How NOT to make an 8 Yard Machine Sewn Kilt
While it's against our company policy to alter another company's kilt (you'll see why below), we have a pipe band in the Philadelphia area who now buys all their kilts from us who needed a favor. One of their older kilts (NOT made by us) was being passed down to a new member. As it was too long, the member came to us to have it hemmed.
We 'bent the rule' b/c this was an existing band we service, so we wanted to help them out. After hemming the kilt, I decided to take a closer inspection of the craftsmanship to see how this certain kiltmaker crafts his kilts. Their retail price on an 8 yard kilt is $375 and I had a sneaking suspicion why, but I wanted to be sure. This kilt maker makes LOTS of kilts in the Pipe Band circuit and they have a reputation for being inexpensive.
I took the lining up in the back of the kilt and here's what I saw... notice anything missing? Hint for those who don't know kilt construction: the canvas interfacing / reinforcement of the entire pleated section.
What you CAN'T see is that the canvas on the front apron doesn't connect to the straps either. Even though that canvas is in the kilt, it really doesn't serve any purpose as it's not put in properly. This kilt will 'stretch' over time and the wool will distort due to lack of internal construction. Out of respect for our competitor, we won't post the name of the maker publicly.
The old adage is true. You DO get what you pay for. Even when one kilt maker is $75 or $100 less than the average price of a kilt for a pipe band, there is most likely a reason why. Above is the perfect example. In contrast, below is a kilt Rocky made for a customer, where we took pictures of during the construction process. While it's only 2/3 finished in these photos, it shows the internal construction which is missing from the kilt above.

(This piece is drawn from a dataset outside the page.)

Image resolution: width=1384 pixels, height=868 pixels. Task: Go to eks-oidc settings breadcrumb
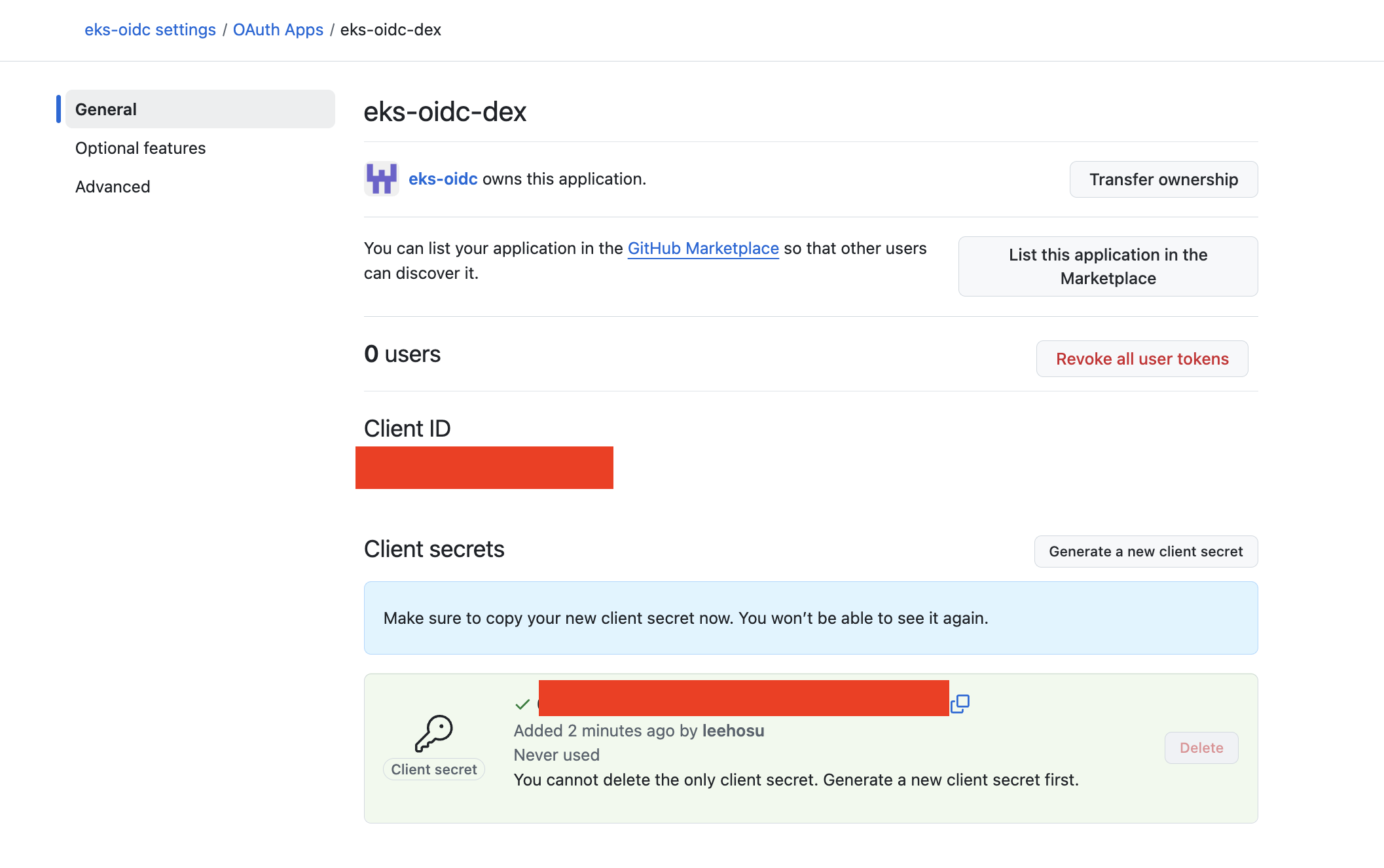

Here's the front apron (back side) of ours. On THIS one I used a machine (vs. hand sewing) to sew the stiff canvas to the fringe side and through the straps. This means that as tight as you pull the straps, you're pulling the ENTIRE canvas section, not the wool itself (cutting down the 'distortion').
Hopefully this glimpse into the inner workings of a kilt helps to explain how a properly made kilt is constructed.